Work instructions
From the data below, report how many lines contain the word "agent", giving the number and nothing else.
____ Records shown
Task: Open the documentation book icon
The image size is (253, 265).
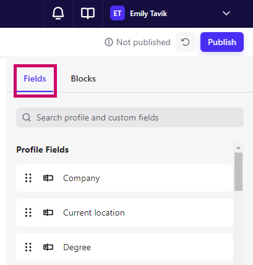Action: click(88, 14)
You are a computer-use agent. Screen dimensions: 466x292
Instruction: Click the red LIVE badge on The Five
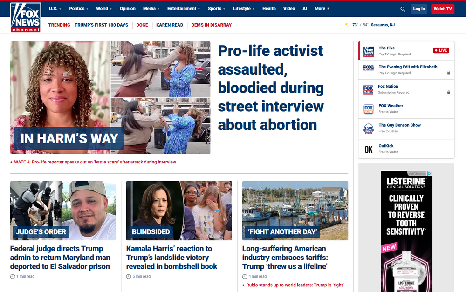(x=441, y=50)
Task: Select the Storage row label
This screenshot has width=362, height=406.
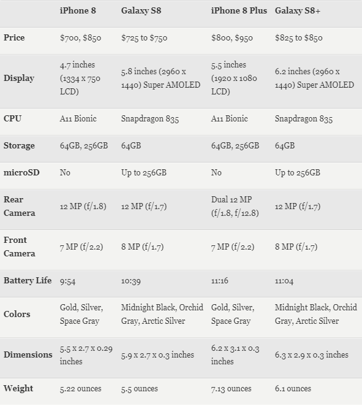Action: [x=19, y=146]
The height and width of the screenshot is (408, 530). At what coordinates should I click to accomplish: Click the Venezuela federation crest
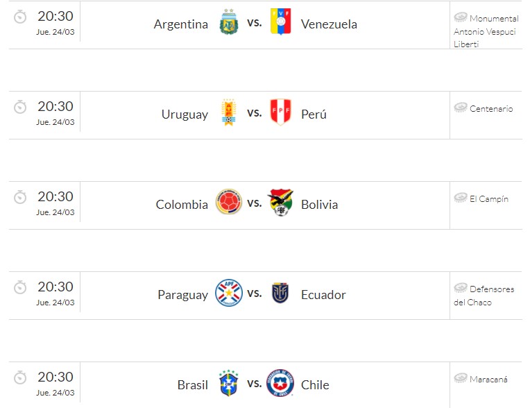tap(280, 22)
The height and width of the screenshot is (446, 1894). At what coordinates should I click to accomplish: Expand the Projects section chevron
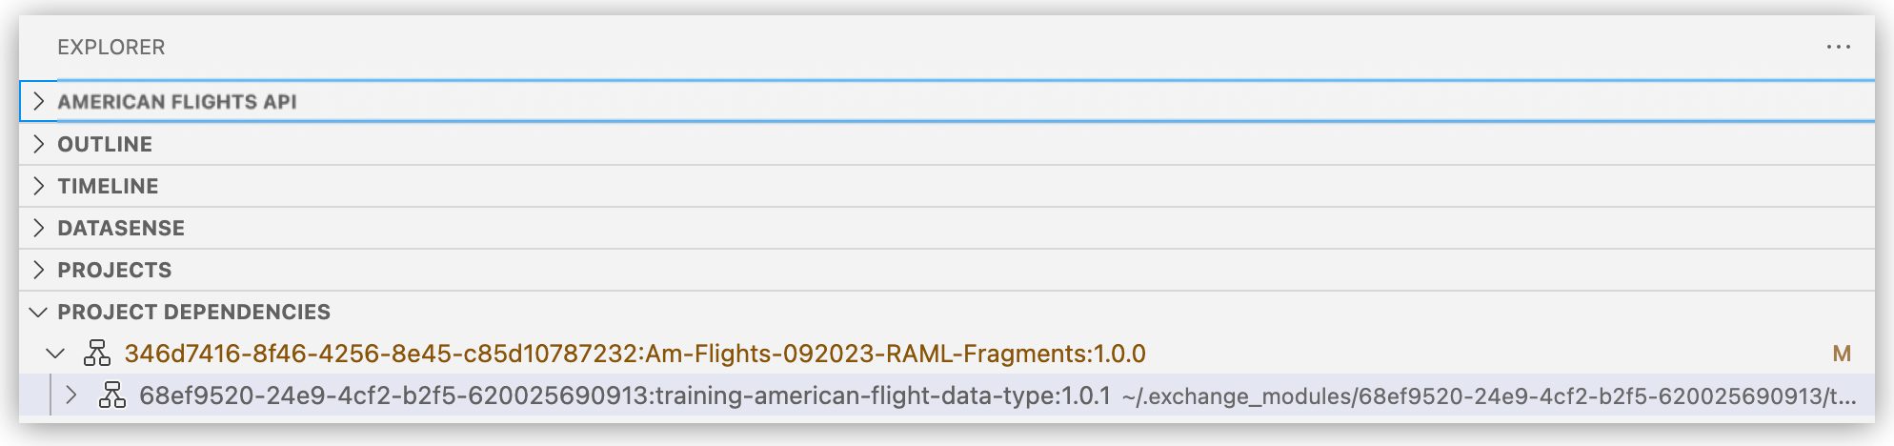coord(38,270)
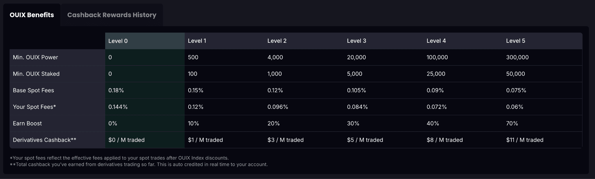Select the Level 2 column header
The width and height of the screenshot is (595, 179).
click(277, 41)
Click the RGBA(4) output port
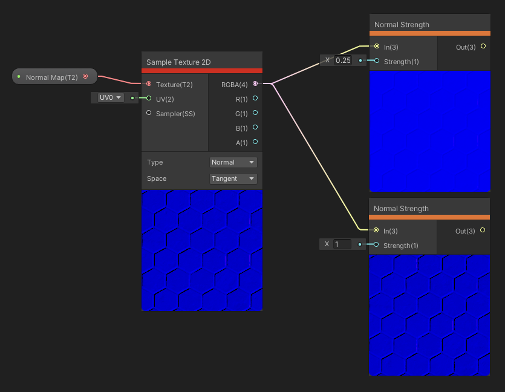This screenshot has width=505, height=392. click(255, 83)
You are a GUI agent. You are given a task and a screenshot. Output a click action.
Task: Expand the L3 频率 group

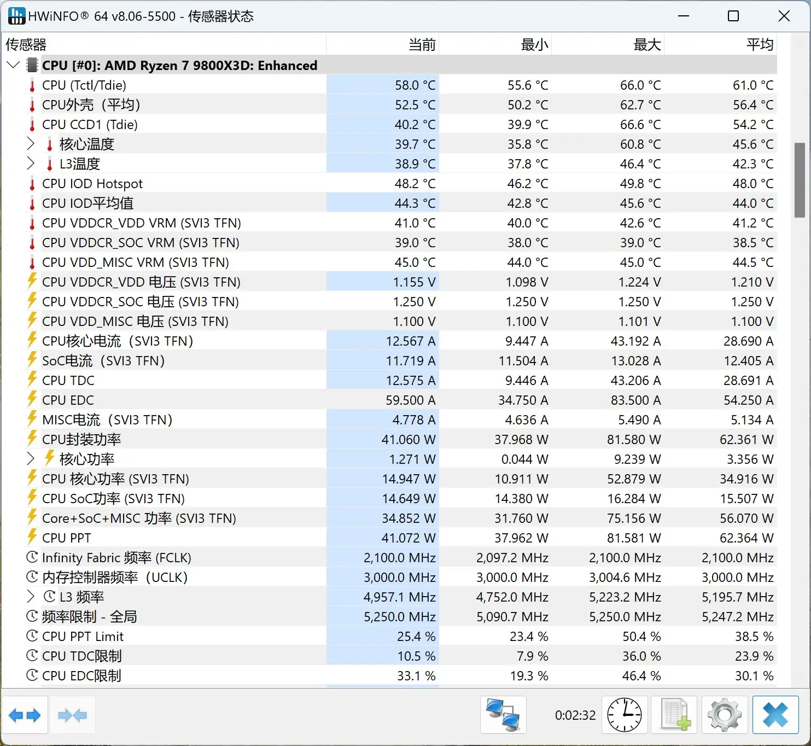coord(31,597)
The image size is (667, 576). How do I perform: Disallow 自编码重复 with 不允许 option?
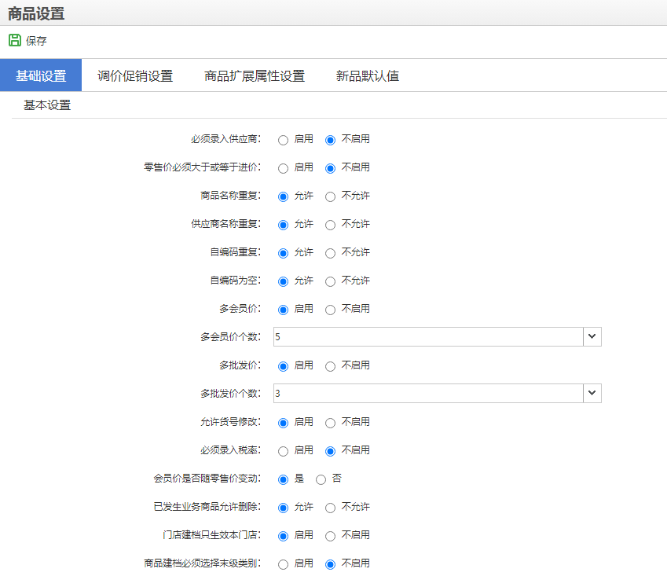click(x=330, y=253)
________
Answer section
2